Ines Wesley-Tanaskovic, Jacques Tocatlian, and Kenneth H. Roberts

Recognizing that science and technology have an increasing impact on our social and natural environments, the United Nations University decided to have a forum for international experts to contemplate the directions in which certain advances are leading society. To this end a series of international symposia on "Frontiers of Science and Technology" are being carried out in cooperation with major Japanese universities.

The first symposium in this series was held in 1991, in cooperation with the University of Tokyo, to assess the impact of chaos on science and society, reflecting the growing body of knowledge on chaotic behaviour in a variety of scientific disciplines.

The second symposium was held in Kyoto in 1992 in cooperation with Kyoto University, and its aim was to evaluate the potential of the new information technologies to improve information handling, retrieval, and exchange and, in general, to expand access to science and technology.

It is recognized that new information technologies are fundamentally restructuring traditional ways of providing access to science and technology. However, despite the current rate of technological innovation, there is a trend to greater disparities among nations in terms of access to information and the ability to apply knowledge for social and economic development. The opportunities of developing countries to use the new information technologies were a major concern of the second symposium.

The Kyoto symposium reviewed the experiences and strategies of major international information programmes over the last 25 years that aimed at improving the capabilities of countries, and recognized that a significant infrastructural gap and lack of a systematic approach persist.
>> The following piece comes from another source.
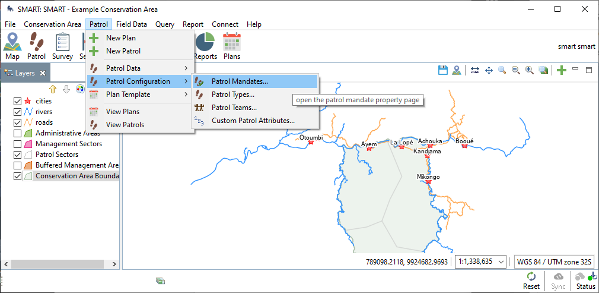599x293 pixels.
Task: Enable the Management Sectors layer checkbox
Action: point(17,144)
Therefore, the symposium took as its central focus the requirements for planning future infrastructure development in a more systematic way by fully taking into account the new technological potential.

The symposium also examined technological experiences in database and data bank construction and use, communication networks, and the problems encountered by the developing countries in acquiring, adapting, and using the new information technologies.

One general area attracted particular attention: intelligent information access and its impact on information retrieval and transfer. Intelligent information access is a central area for research and development in information and computer sciences. It is expected that the advances in human-computer interaction and particularly in interactive technologies of natural language processing will open new perspectives. Access through natural language will become more creative for seeing in the computer an agent with a broad spectrum of communication means with the human user. Language must be integrated with other channels to attain multimodality for information access. The resulting hypermedia systems based on cognitive theories of human information processing open up horizons.

The paradigm of "sub-languages" that are domain-specific promises to offer an imaginative solution to the problems of user-computer interaction: the user as a processor of information. This approach encounters perceptual and processing limitations as well as applications to the user interface, such as input devices, displays, and dialogue design. "Flexible information processing" is another paradigm that is considered essential for the advancement of information technology applications in the real-world environment and that was examined at the symposium in terms of its future prospects.

A panel discussion at the symposium's end evoked recommendations for international cooperation in expanding access to science and technology.